Stored records:
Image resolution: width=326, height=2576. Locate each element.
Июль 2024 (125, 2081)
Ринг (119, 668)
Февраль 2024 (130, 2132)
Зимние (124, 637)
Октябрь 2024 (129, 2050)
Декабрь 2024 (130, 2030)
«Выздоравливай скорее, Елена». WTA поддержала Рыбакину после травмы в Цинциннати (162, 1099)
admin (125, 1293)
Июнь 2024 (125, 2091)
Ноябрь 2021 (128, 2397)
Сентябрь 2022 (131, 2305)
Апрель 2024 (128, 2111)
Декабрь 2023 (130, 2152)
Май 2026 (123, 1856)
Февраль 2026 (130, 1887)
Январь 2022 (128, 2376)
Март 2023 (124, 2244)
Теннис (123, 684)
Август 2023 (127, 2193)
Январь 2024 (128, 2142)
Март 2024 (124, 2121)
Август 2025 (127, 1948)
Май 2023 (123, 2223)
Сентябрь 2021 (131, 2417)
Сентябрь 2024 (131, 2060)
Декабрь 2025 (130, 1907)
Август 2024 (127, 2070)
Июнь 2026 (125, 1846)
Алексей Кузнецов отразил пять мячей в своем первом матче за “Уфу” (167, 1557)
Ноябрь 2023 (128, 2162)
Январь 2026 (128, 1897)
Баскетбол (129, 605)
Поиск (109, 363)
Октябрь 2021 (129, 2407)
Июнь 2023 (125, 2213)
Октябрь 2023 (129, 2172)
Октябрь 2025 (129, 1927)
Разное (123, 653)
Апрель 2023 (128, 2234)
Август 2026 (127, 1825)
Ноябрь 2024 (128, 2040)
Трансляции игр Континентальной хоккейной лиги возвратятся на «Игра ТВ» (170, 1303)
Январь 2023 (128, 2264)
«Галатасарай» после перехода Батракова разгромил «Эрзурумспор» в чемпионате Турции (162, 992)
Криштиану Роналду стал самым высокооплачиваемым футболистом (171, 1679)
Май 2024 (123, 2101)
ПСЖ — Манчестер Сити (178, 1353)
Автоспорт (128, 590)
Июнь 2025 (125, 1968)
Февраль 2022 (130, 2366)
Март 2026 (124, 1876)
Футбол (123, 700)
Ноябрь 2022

▶ _Instructions for the task_
Count every line that holds the word "Июнь" in the entries, and state the result alone.

▶ _Task response_
4